While the CHDB began design work on the KM, the SM-5 was built in late 1963. The SM-5 was a 25-percent scale model of the KM and was powered by two Mikulin KR7-300 jet engines. The craft had a wingspan of 31 ft 2 in (9.5 m), a length of 59 ft 1 in (18.0 m), and a height of 18 ft 1 in (5.5 m). The SM-5 had a takeoff speed of 87 mph (140 km/h), a cruise speed of 124 mph (200 km/h), and a maximum speed of 143 mph (230 km/h). Its operating height was from 3 to 10 ft (1 to 3 m), and the craft had a maximum weight of 16,094 lb (7,300 kg). The SM-5 could operate in seas with 3.9 ft (1.2 m) waves. Initial tests of the SM-5 were so successful that the decision was made to construct the KM without building a larger scale test machine. Sadly, the SM-5 was destroyed, and its two pilots were killed in a crash on 24 August 1964. During a test, a strong wind was encountered that caused the craft to gain altitude. Rather than reduce power, the pilot added power. The SM-5 rose out of ground effect and stalled.

Alexeyev KM at speed

The KM (Korabl Maket) at speed on the Caspian Sea. Note the “04” tail number and the spray deflectors covering the cruise engine intakes on the vertical stabilizer.

The KM’s all-metal fuselage closely resembled that of a flying boat with a stepped hull. Mounted just behind the cockpit were eight Dobrynin VD-7 turbojets, with four engines mounted in parallel on each side of the KM. Each VD-7 was capable of 28,660 lbf (127.5 kN) of thrust. The jet nozzle of each engine rotated down during takeoff to increase the air pressure under the craft’s wings. These engines were known as boost engines.

The shoulder-mounted, short span wings had a wide cord and an aspect ratio of 2.0. Two large flaps made up the trailing edge of each wing. The tip of each wing was capped by a flat plate that extended down to form a float. Two additional VD-7 turbojets were mounted near the top of the KM’s large vertical stabilizer. These engines were known as cruise engines and were used purely for forward thrust. A heat-resistant panel covered the section of the rudder just behind the cruise engines. At low speeds, the rudder extended into the water and helped steer the KM. Atop the vertical stabilizer was the horizontal stabilizer, which had about 20 degrees of dihedral. A large elevator was mounted to the trailing edge of the horizontal stabilizer.

Alexeyev KM top

The servicemen atop the KM help illustrate the craft’s immense size. Note the access hatches in the wings. This view also shows the ekranoplan’s large control surfaces. The nozzles of the left engines are in the down (boost/takeoff) position while the nozzles on the right are in the straight (cruise flight) position.

The KM had a wingspan of 123 ft 4 in (37.6 m), a length of 319 ft 7 in (97.4 m), and a height of 72 ft 2 in (22.0 m). The craft had a cruise speed of 267 mph (430 km/h) and a maximum speed of 311 mph (500 km/h). Operating height was from 13 to 46 ft (4 to 14 m), and the KM had an empty weight of 529,109 lb (240,000 kg) and a maximum weight of 1,199,313 lb (544,000 kg). The craft had a range of 932 miles (1,500 km) and could operate in seas with 11.5 ft (3.5 m) waves. The KM had a crew of three and could carry 900 troops, but the craft was intended purely for experimental purposes.

# [RECORDS PROVIDED]

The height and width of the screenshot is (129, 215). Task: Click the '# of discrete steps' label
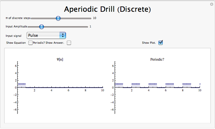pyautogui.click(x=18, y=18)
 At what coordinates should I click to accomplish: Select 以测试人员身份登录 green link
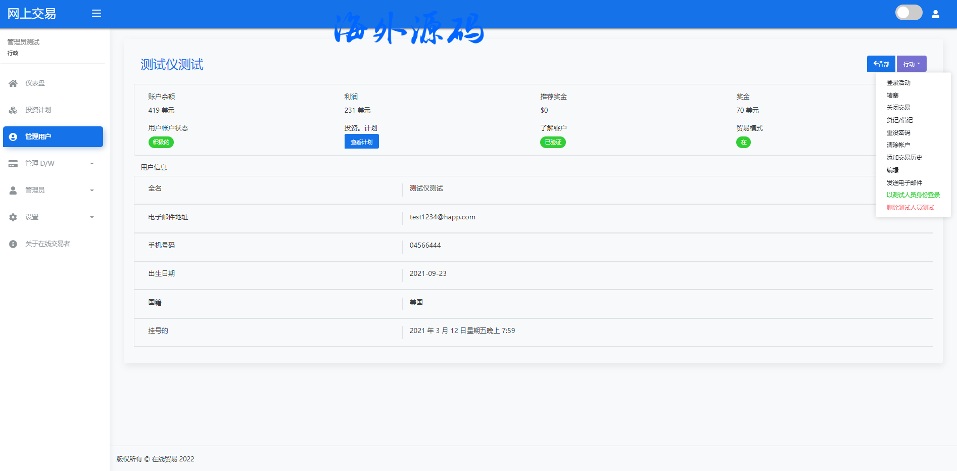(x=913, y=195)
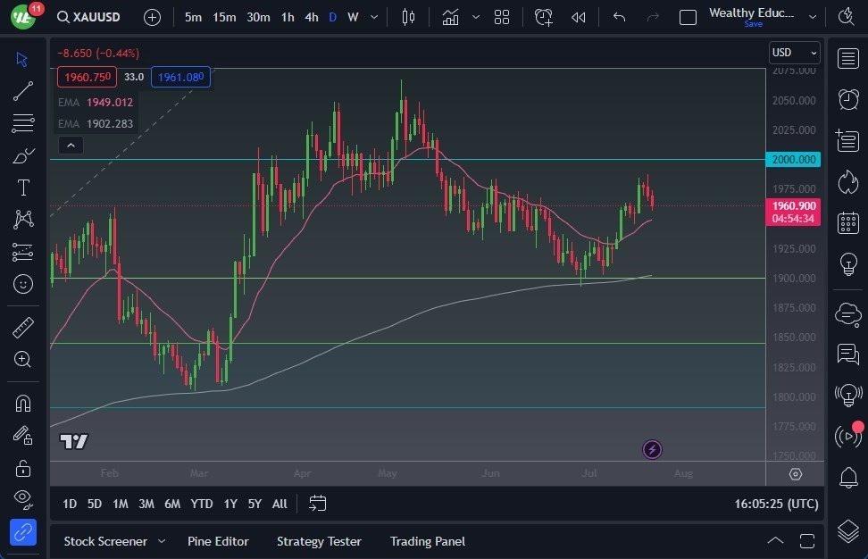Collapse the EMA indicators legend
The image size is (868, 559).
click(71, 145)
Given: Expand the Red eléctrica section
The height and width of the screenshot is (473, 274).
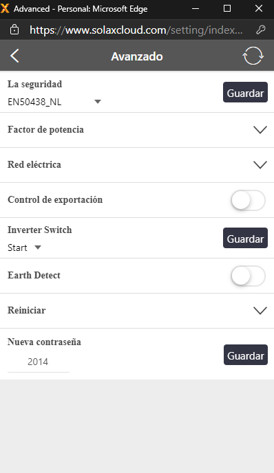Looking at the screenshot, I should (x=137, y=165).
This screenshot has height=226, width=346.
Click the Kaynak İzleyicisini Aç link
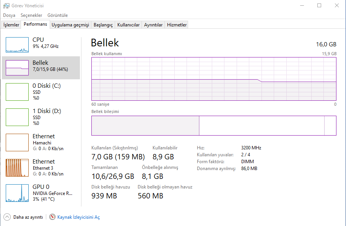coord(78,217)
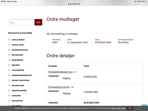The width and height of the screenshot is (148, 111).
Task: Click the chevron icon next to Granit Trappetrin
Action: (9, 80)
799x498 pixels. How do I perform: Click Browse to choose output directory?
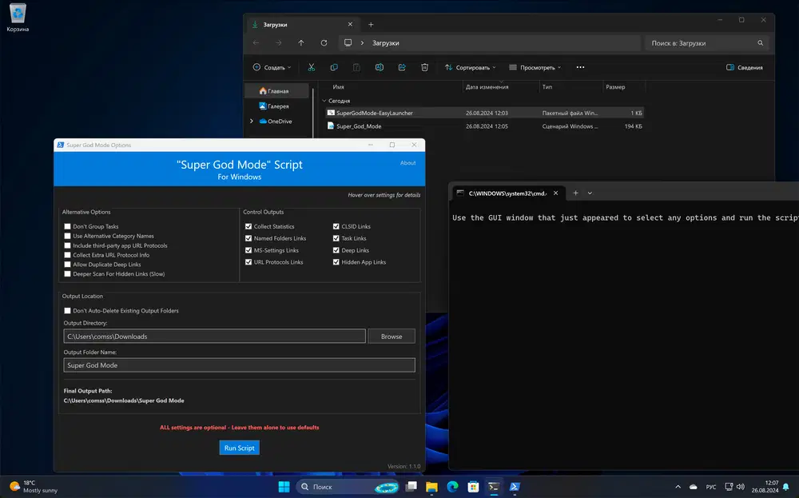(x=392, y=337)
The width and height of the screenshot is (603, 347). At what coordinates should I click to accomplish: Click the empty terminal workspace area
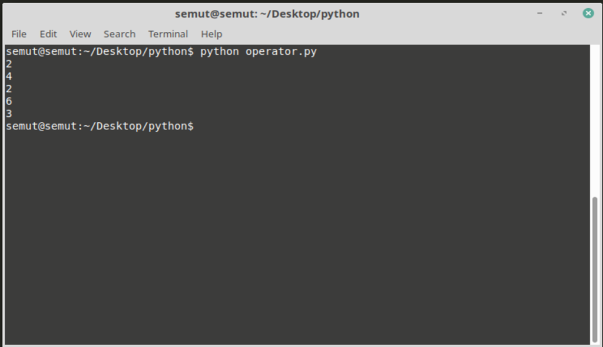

# [TO DO]
A) Answer these from the passage on the KM ekranoplan, one line each:
(i) What engines powered the SM-5, and how many?
(ii) How much thrust could each VD-7 produce?
(iii) How many troops could the KM carry?
B) Extend the passage on the KM ekranoplan, starting right after its final sentence.

# [WRITTEN ANSWERS]
A)
(i) Two Mikulin KR7-300 jet engines.
(ii) 28,660 lbf (127.5 kN).
(iii) 900 troops.

B)
The KM was built at the Krasnoye Sormovo Shipyard in Gorky. Alexeyev was the craft’s chief designer and V. Efimov was the lead engineer. The KM was launched on the Volga River on 22 June 1966 and was subsequently floated down the river to the Naval base at Kaspiysk, Russia on the Caspian Sea. To keep the KM hidden during the move, its wings were detached, it was covered, and it was moved only at night. After arriving at the Kaspiysk base, the KM was reassembled, and sea-going trials started on 18 October 1966. V. Loginov was listed as the pilot, but Alexeyev was actually at the controls. At 124 mph (200 km/h), the KM rose to plane on the water’s surface but did not take to the air. Planning tests were continued until 25 October 1966. The early tests revealed that the KM’s hull was not sufficiently rigid and that engine damage was occurring due to water ingestion. Stiffeners were added to the hull, and plans were made to modify the engines.

Alexeyev KM front

While at rest, the KM’s water-tight wings added to the craft’s stability on the water’s surface. Note the far-left engine’s open access panels. Covers are installed in all of the engine intakes.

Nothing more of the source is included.